Let’s talk about their ears for a moment because you mentioned their hearing. What more are we learning about how they use that to hunt and communicate? 

So the extraordinary thing about owl ears is really that, first of all, people sometimes think that those little tufts at the top of the heads of owls are their ears in some species, but they’re not.

Owls just have a little hole in the side of their head that’s covered with feathers and that’s their actual ear. But it’s what is inside those openings that is what allows an owl to hear the really faint rustle of its prey, a mouse or a vole. The inner ears of owls have been described as the, you know, the race cars – the Ferraris of sound sensitivity.

Owls have in their brains these really big cochlea, which are the hearing organs in the brain, and they’re just crazy long. Like in a barn owl, they’re maybe three or four times as long as the cochlear of most other birds. And that gives owls a sense of hearing that’s just nearly unequaled in the animal world.

What is it that you think makes them fascinating? Across cultures and generations, they’ve been really revered in a lot of cases.
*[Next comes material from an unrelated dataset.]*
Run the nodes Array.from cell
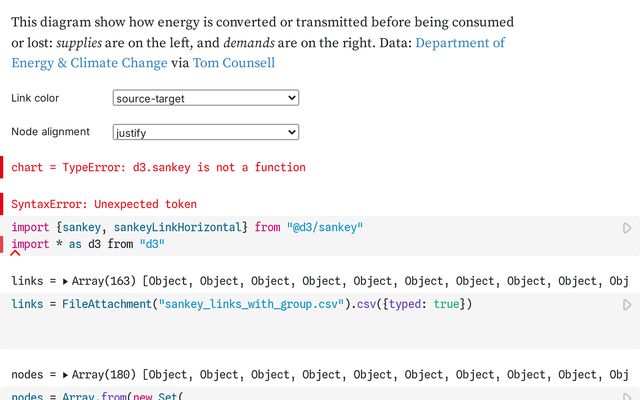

They have. They’ve been revered. They are the most common bird as a symbol in, you know, myths and stories. They appear in cultural artifacts, art through the ages.

There’s some cultures that really revere owls. I think of the Ainu people of northern Japan who revere those Blakiston’s fish owls and really consider them protectors of their villages. The ancient Greeks were the same way. They thought owls were symbols of wisdom and prosperity.

But there are other cultures that view owls as emblems of evil – you know, witches and bad omens linked with death. In Belize, for instance, owls are viewed as bearers of bad luck. So there’s a real range of attitudes. And, you know, in some places those negative attitudes towards owls are causing problems. And there are great efforts ongoing to educate people and assure them that, you know, owls are not symbols of death or omens of death or illness or anything, but just birds.

Well, they seem to know something that humans don’t know. And they’ve long been equated with wisdom. Maybe for better or for worse, can you quantify how intelligent owls actually are? 

Well, you know, that’s been a bit of a task for any animal, actually, even for ourselves. But we do know that owls have very big brains for their body size, and they have very flexible behavior, which is often an indicator of intelligence in the animal world. And also they learn throughout their lives.

You know, one point we thought that the behavior of owls was just hardwired – you know, it was genetic. But it turns out they are learning all the time. And in some very interesting ways, there’s a species of owls, the long-eared owls in Central Europe, that actually roost together in huge groups there – like hundreds of owls in the villages of Serbia. And these big colonies, they think are kind of acting as information sharing centers, that the owls are actually learning from each other about the good hunting spots and what’s dangerous and what’s not.

So it’s very interesting new research going on in this area and we’re really just at the beginning.